**** DATASET EXTRACT
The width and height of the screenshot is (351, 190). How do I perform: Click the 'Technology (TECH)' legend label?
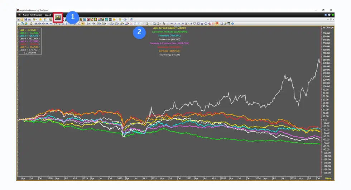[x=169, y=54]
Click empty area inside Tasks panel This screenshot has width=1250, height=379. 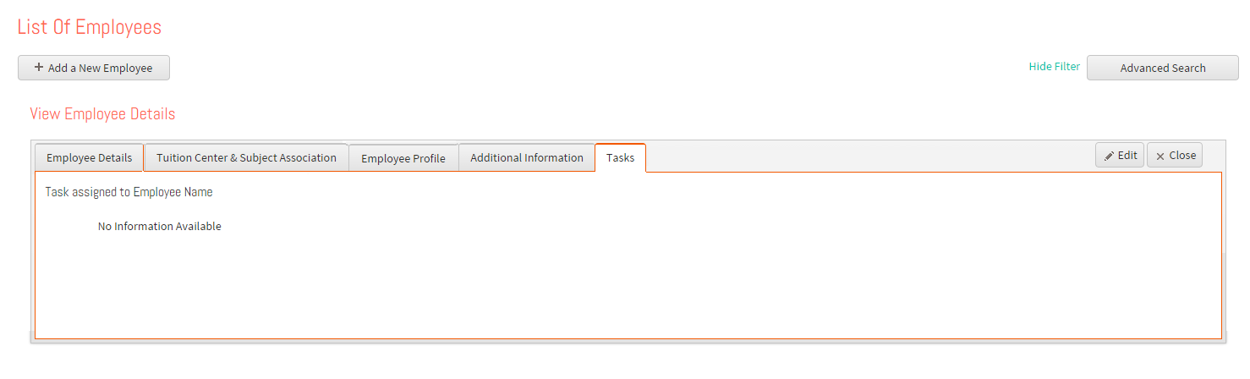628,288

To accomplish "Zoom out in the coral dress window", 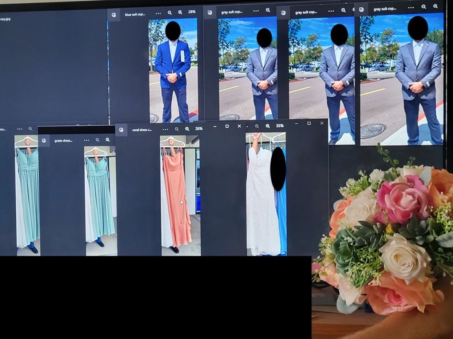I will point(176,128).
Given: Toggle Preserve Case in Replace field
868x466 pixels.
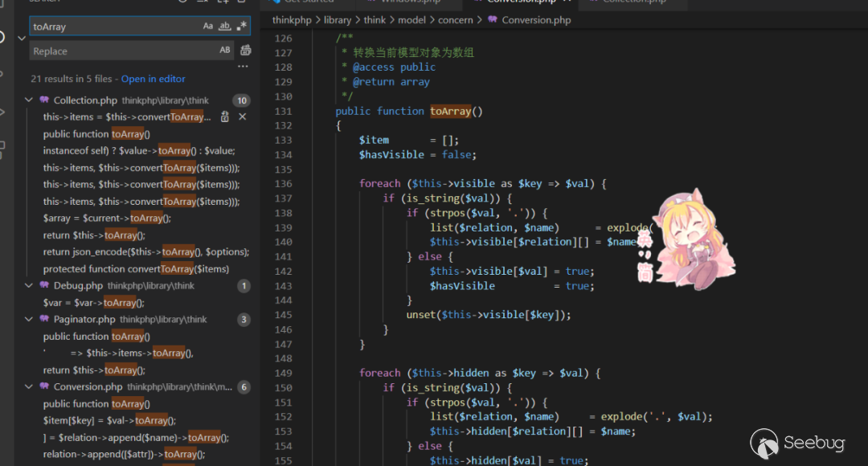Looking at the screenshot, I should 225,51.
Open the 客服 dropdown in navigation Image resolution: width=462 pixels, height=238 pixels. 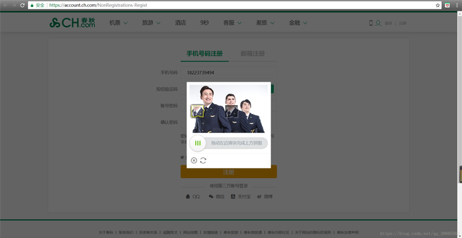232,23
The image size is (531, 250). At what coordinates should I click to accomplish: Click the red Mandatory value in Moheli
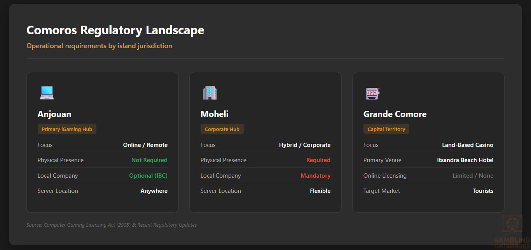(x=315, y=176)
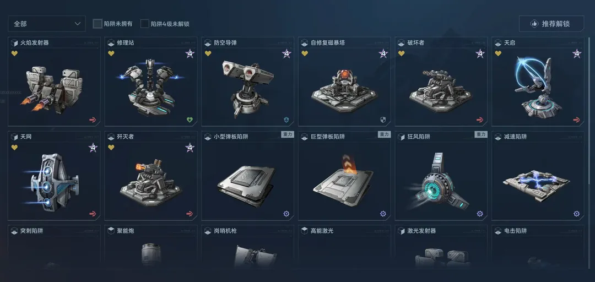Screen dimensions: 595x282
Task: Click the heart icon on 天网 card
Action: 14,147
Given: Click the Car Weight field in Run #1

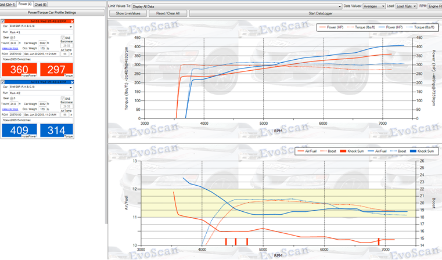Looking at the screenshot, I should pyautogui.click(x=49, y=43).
********
> [WHAT YOU HAVE TO DO]: Your copy should hold exactly the lines from the line bearing "The image size" through the end of the data, both included, and no pictures or anything further.

> [TASK OUTPUT]:
The image size is (531, 250). At what coordinates should I click to accomplish: Click the red Mandatory value in Moheli
(x=315, y=176)
Screen dimensions: 595x282
Task: Click the heart icon on 天网 card
Action: 14,147
Given: Click the Car Weight field in Run #1

Looking at the screenshot, I should pyautogui.click(x=49, y=43).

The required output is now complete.